• Passage shown
[Federal Register: April 27, 2005 (Volume 70, Number 80)]
[Rules and Regulations]               
[Page 21619-21621]
From the Federal Register Online via GPO Access [wais.access.gpo.gov]



Food and Drug Administration

21 CFR Part 172

[Docket Nos. 1998F-0052 and 1999F-0187 (formerly Docket Nos. 98F-0052 
and 99F-0187)]

Food Additives Permitted for Direct Addition to Food for Human 
Consumption; Neotame

AGENCY: Food and Drug Administration, HHS.

ACTION: Final rule; response to objections and denial of requests for a 


SUMMARY: The Food and Drug Administration (FDA) is responding to 
objections and is denying requests that it has received for a hearing 
on the final rule that amended the food additive regulations 
authorizing the use of neotame as a nonnutritive sweetener in food. 
After reviewing the objections to the final rule and the requests for a 
hearing, the agency has concluded that the objections do not raise 
issues of material fact that justify a hearing or otherwise provide a 
basis for revoking the amendment to the regulation.

FOR FURTHER INFORMATION CONTACT: Andrew J. Zajac, Center for Food 
Safety and Applied Nutrition (HFS-265), Food and Drug Administration, 
5100 Paint Branch Pkwy., College Park, MD 20740-3835, 301-436-1267.


I. Introduction

    FDA published notices in the Federal Register on February 10, 1998 
(63 FR 6762), and February 8, 1999 (64 FR 6100), announcing the filing 
of food additive petitions, FAP 8A4580 and FAP 9A4643, respectively, by 
Monsanto Co. to amend the food additive regulations in Part 172 Food 
Additives Permitted for Direct Addition to Food for Human Consumption 
(21 CFR part 172) to provide for the safe use of neotame as a 
nonnutritive sweetener for tabletop use (FAP 8A4580) and for general-
purpose use in food (FAP 9A4643) where standards of identity do not 
preclude such use. The rights to these petitions were subsequently sold 
to the NutraSweet Co. In the Federal Register of July 9, 2002 (67 FR 
45300), FDA issued a final rule permitting the safe use of neotame as a 
sweetening agent and flavor enhancer in foods generally, except in meat 
and poultry. The preamble to the final rule advised that objections to 
the final rule and requests for a hearing were due within 30 days of 
the publication date (i.e., by August 8, 2002).

II. Objections and Requests for a Hearing

    Section 409(f) of the Federal Food, Drug, and Cosmetic Act (the 
act) (21 U.S.C. 348(f)) provides that, within 30 days after publication 
of an order relating to a food additive regulation, any person 
adversely affected by such order may file objections, specifying with 
particularity the provisions of the order ``deemed objectionable, 
stating reasonable grounds therefore, and requesting a public hearing 
based upon such objections.'' FDA may deny a hearing request if the 
objections to the regulation do not raise genuine and substantial 
issues of fact that can be resolved at a hearing.

• Description of the task
Continue the Federal Register rule on neotame, starting after its final sentence.

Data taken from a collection
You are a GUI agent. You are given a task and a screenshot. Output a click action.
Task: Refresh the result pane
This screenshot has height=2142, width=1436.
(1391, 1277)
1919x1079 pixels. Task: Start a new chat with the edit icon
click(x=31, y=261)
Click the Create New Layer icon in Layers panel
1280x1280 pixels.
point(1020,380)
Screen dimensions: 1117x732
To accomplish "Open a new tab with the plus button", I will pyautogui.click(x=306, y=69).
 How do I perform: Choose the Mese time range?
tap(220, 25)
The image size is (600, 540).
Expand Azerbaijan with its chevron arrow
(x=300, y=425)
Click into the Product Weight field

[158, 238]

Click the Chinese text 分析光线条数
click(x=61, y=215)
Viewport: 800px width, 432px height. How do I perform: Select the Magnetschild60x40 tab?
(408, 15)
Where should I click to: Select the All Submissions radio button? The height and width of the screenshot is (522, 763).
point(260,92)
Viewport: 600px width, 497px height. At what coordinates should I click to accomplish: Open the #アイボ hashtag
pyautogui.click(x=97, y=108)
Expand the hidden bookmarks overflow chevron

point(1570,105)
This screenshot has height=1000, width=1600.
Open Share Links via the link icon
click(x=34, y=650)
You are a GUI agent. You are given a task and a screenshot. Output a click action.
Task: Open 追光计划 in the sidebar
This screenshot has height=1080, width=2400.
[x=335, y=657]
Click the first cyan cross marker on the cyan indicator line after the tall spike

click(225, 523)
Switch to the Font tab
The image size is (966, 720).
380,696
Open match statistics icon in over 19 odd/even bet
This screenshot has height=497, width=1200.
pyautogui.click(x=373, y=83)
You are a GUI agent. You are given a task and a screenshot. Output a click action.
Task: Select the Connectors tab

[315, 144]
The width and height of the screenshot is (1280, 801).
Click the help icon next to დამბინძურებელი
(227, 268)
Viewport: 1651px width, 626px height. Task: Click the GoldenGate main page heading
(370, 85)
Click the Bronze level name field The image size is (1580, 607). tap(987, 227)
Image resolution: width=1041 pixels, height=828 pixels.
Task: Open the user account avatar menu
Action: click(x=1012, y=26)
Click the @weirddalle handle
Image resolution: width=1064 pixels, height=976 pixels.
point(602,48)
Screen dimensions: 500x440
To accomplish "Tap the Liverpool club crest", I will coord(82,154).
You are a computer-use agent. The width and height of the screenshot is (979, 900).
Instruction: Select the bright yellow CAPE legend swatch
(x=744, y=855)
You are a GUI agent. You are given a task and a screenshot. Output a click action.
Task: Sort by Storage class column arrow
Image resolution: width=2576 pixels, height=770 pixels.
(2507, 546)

• Answer
    Under 21 CFR 171.110 of the food additive regulations, objections 
and requests for a hearing are governed by part 12 (21 CFR part 12) of 
FDA's regulations. Under Sec.  12.22(a), each objection must meet the 
following conditions: (1) Must be submitted on or before the 30th day 
after the date of publication of the final rule; (2) must be separately 
numbered; (3) must specify with particularity the provision of the 
regulation or proposed order objected to; (4) must specifically state 

[[Page 21620]]

provision of the regulation or proposed order on which a hearing is 
requested; failure to request a hearing on an objection constitutes a 
waiver of the right to a hearing on that objection; and (5) must 
include a detailed description and analysis of the factual information 
to be presented in support of the objection if a hearing is requested; 
failure to include a description and analysis for an objection 
constitutes a waiver of the right to a hearing on that objection.
    Following publication of the neotame final rule, FDA received three 
submissions, within the 30-day objection period, objecting to the 
agency's safety evaluation of neotame as a general-purpose sweetener.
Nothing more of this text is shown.